───── The data

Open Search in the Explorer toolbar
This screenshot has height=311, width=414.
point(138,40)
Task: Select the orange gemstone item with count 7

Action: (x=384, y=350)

──────────

__Instructions to follow__. Every record above is to be given again precisely.

__Answer box__.
Open Search in the Explorer toolbar
This screenshot has height=311, width=414.
point(138,40)
Task: Select the orange gemstone item with count 7

Action: (x=384, y=350)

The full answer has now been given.